Each time you send a message, it’ll show near-instantly that they’ve received it. Listening on the phone they told me each time a message came in, and it was almost instant. Again, this will vary on LTE signal, but the place I stopped in only had 1-2 bars. Also, interesting side note: If you happened to have disabled the phone/Bluetooth connection on your watch, it’ll silently re-enable it during an emergency trigger. This is to give any and all avenues of connectivity a better shot. I could watch this happen in real-time (and then watch as I disabled it again). Kinda clever.

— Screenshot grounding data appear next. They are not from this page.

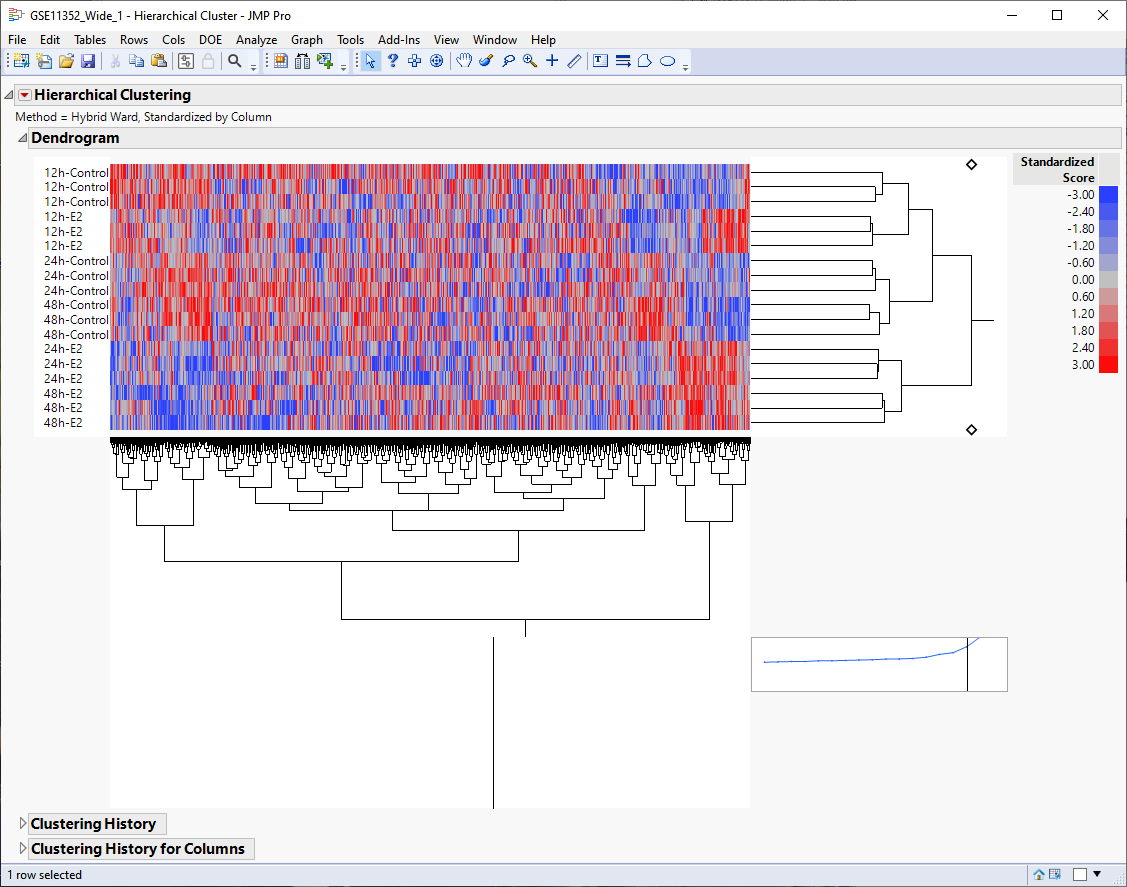Click the blue -3.00 legend color swatch

[x=1108, y=195]
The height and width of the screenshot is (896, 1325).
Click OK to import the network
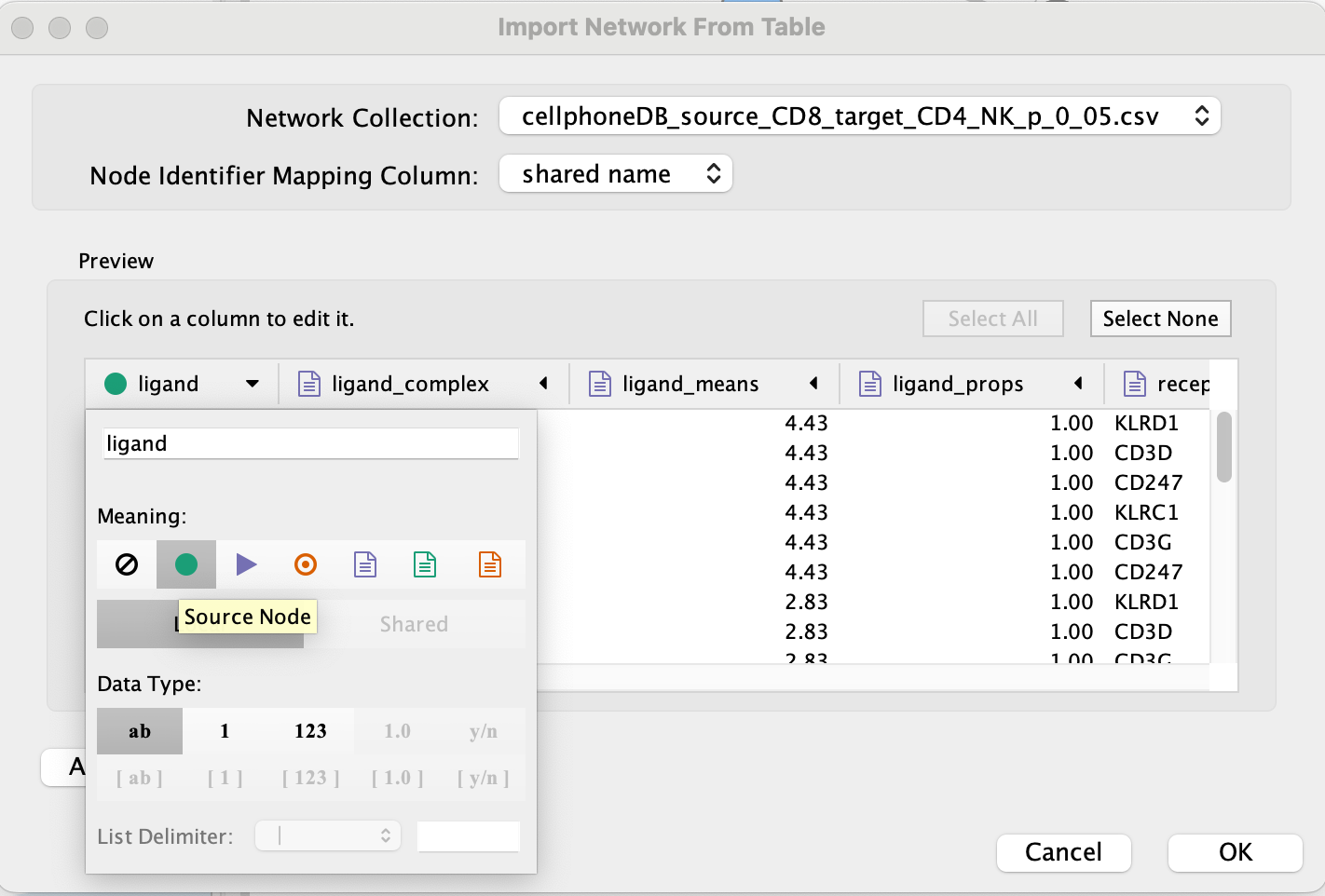pos(1235,852)
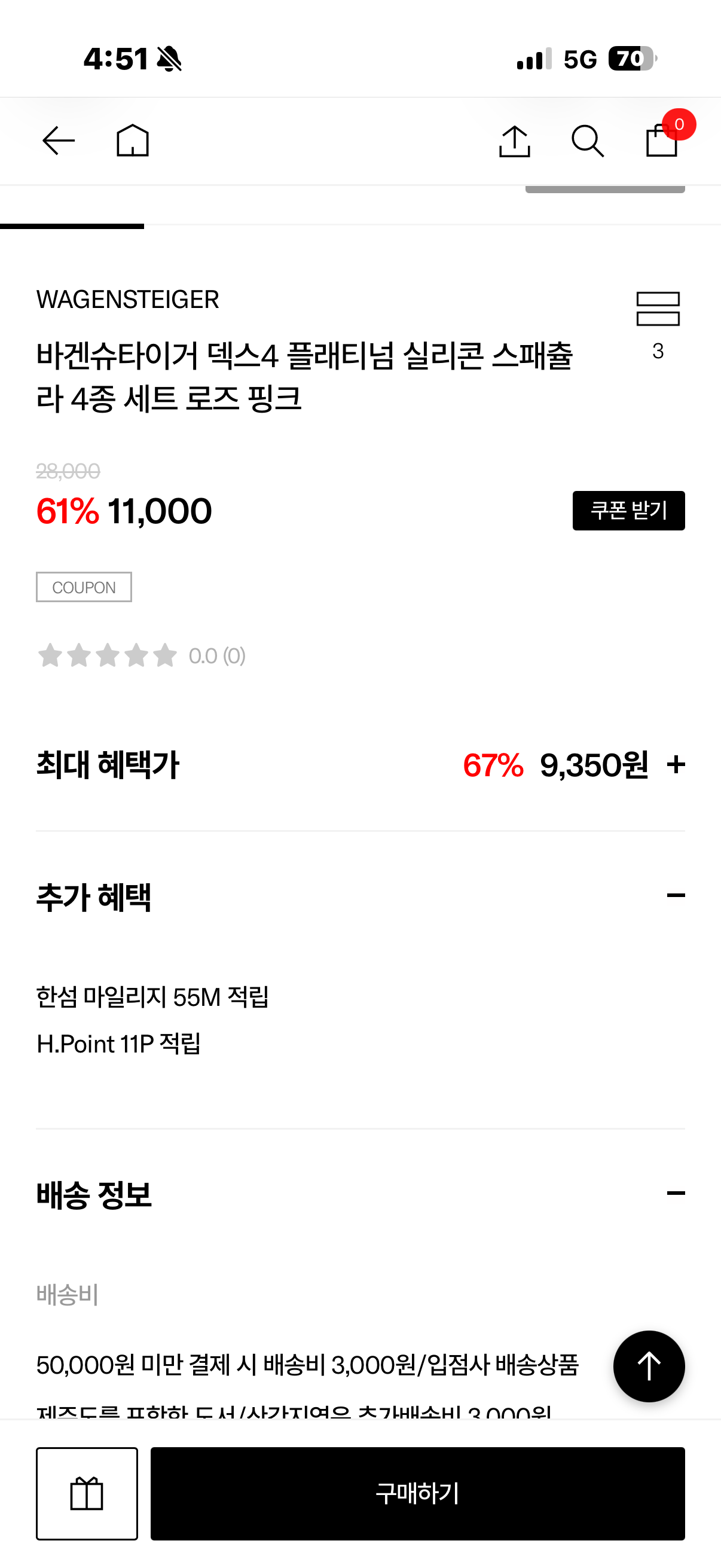Open the share icon
Viewport: 721px width, 1568px height.
pos(515,141)
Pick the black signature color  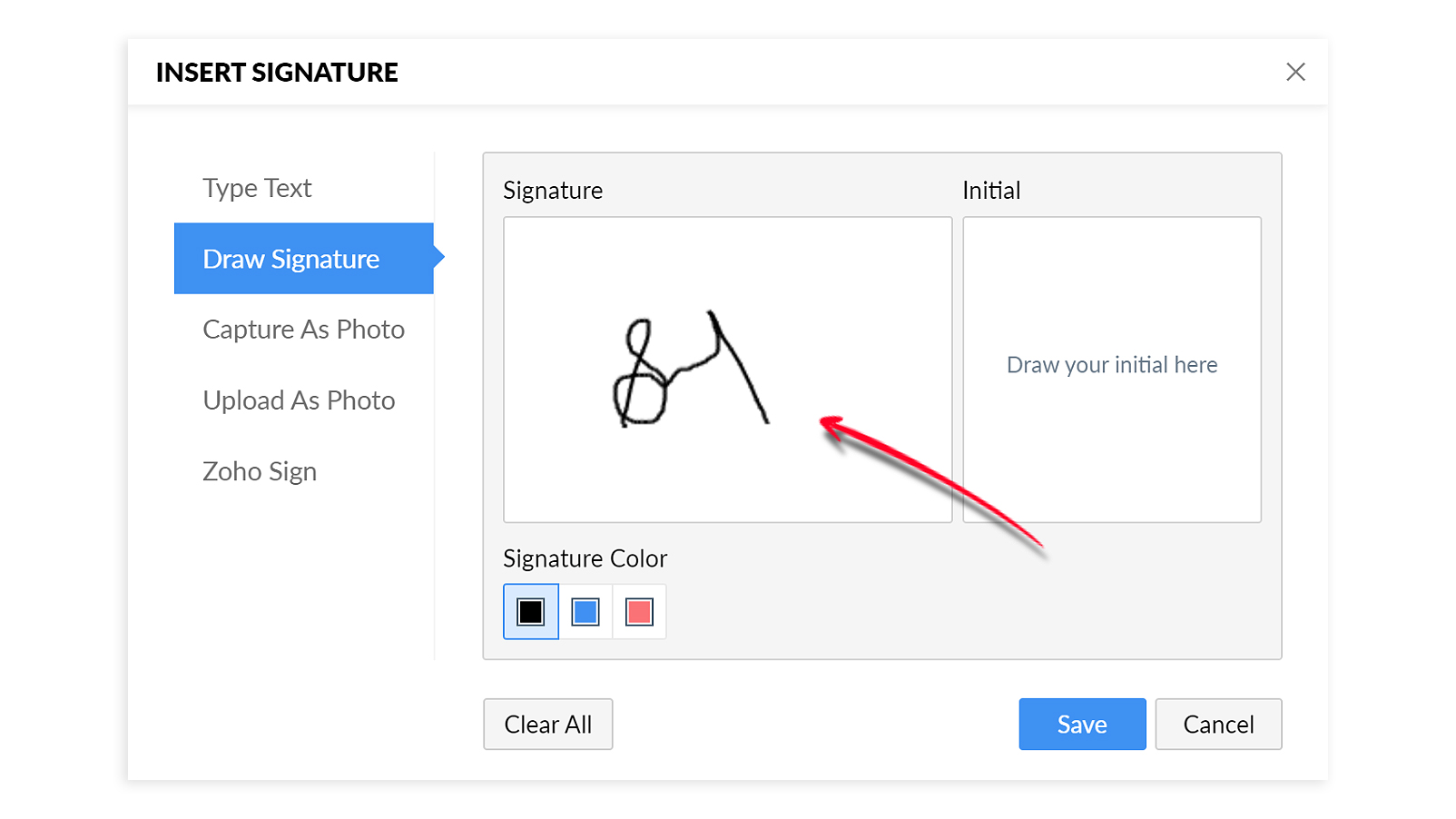(x=531, y=612)
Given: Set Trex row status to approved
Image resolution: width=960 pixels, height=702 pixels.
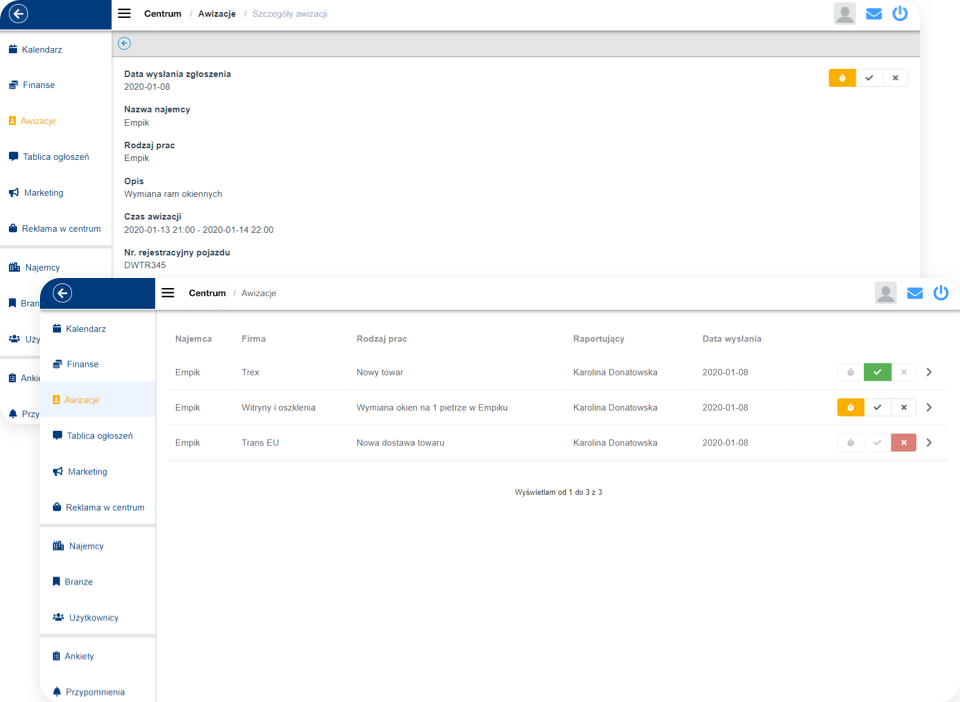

When the emergency center person responds with their next volley, the pre-canned answers also change too, becoming somewhat adaptive. Again, you can also type your own message.

P1022440

Now from the moment your first message arrived, they’ve already begun finding the correct coordination point around the world for your location. Essentially the IERCC will funnel things down starting at the country level, with liaisons for each country to figure out which emergency services need dispatching. For example whether they need to dispatch Coast Guard support, or helicopters to a mountain, or police into a city. That’s all handled by them, and handled in seconds to minutes, not hours.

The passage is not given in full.